UPDATE: 5/25/2016 Smokies Fly Fishing Report -- Current Hatches: Blue-winged Olives, Sulfurs, Light Cahills, Pale Evening Duns, March Browns, Little Yellow Stoneflies, Giant Black Stoneflies, Golden Stoneflies, Little Black Caddis, Tan Caddis, inch worms, and ants. Fishing is very good now in the Smokies. Hatches are quite diverse depending on which streams you are fishing and what elevation you are at. It is still spring up on the high brook trout streams but almost summer down low. Both dry flies and nymphs are catching a lot of fish now. If you need to learn how to fish these streams, a guided trip with me can help you accomplish that!
Caney Fork Fly Fishing Report: The Caney Fork is fishing excellent right now. Good for both numbers and a chance at some larger fish. Flows allow for both float or wade trips. Contact me about a float or wade trip if you want to enjoy this fishing at TroutZoneAnglers@gmail.com or call/text (931) 261-1884.
Clinch River Fishing Report: Fishing is anywhere from good to slow depending on the day and your casting ability. Long casts, long drifts, small flies. Watch for sulfurs and be prepared with nymph, emerger, and dun imitations if the fish are noticing them. When there aren't a lot of bugs on the water, stick with small nymph, emerger, and midge patterns and you should catch some nice trout.
Cumberland Plateau Fishing Report: Smallmouth are coming on strong now and wade fishing the creeks and streams for smallmouth and various sunfish will only get better from here on out. Some good fish are already being caught on topwater.
Wednesday, April 11, 2012
Low and Slow
Those two words sum up my Caney Fork experience late this afternoon. Rumors of minimal numbers of fish in the river needed to be tested, and I found it to be true, sorta. The river still has fish in it, but overall I would say that the fishing was as slow as I've ever experienced there. The water was unbelievably low. I have no idea why the Corps is not at least running a 200 CFS sluice but something clearly needs to be done.
Information from reliable sources suggests that trout stocking has not really been taking place much over the winter months because of poor water quality. The water seemed unusually warm to me for this early in the year, and I can only hope there is enough cool water in the lake as we head into the warm months to support trout through until next winter. At least some big fish have survived but the larger rainbows in particular seem to have taken a hit.

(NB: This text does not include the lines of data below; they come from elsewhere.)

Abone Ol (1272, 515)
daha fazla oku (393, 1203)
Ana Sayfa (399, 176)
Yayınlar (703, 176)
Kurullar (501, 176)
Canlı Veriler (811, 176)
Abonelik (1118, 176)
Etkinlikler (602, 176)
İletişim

The good news is that the fish will still eat. Good midge hatches are happening on the upper river. You will notice right away that the birds are working above the water for their food. The other thing you will notice is the distinct lack of rising fish. If you go, focus on the deeper water and on the shoals where faster water funnels into the deeper runs. Midges and sow bugs will catch some fish...
If you really want to fish, there are still fish to be caught but until the flows improve, expect to work hard for every fish. The low clear water produces some very spooky trout. The fish you do catch will all be healthy looking fish with their fins intact, at least until the stocking truck shows up. Don't expect big numbers of fish, but at least you're out on the water.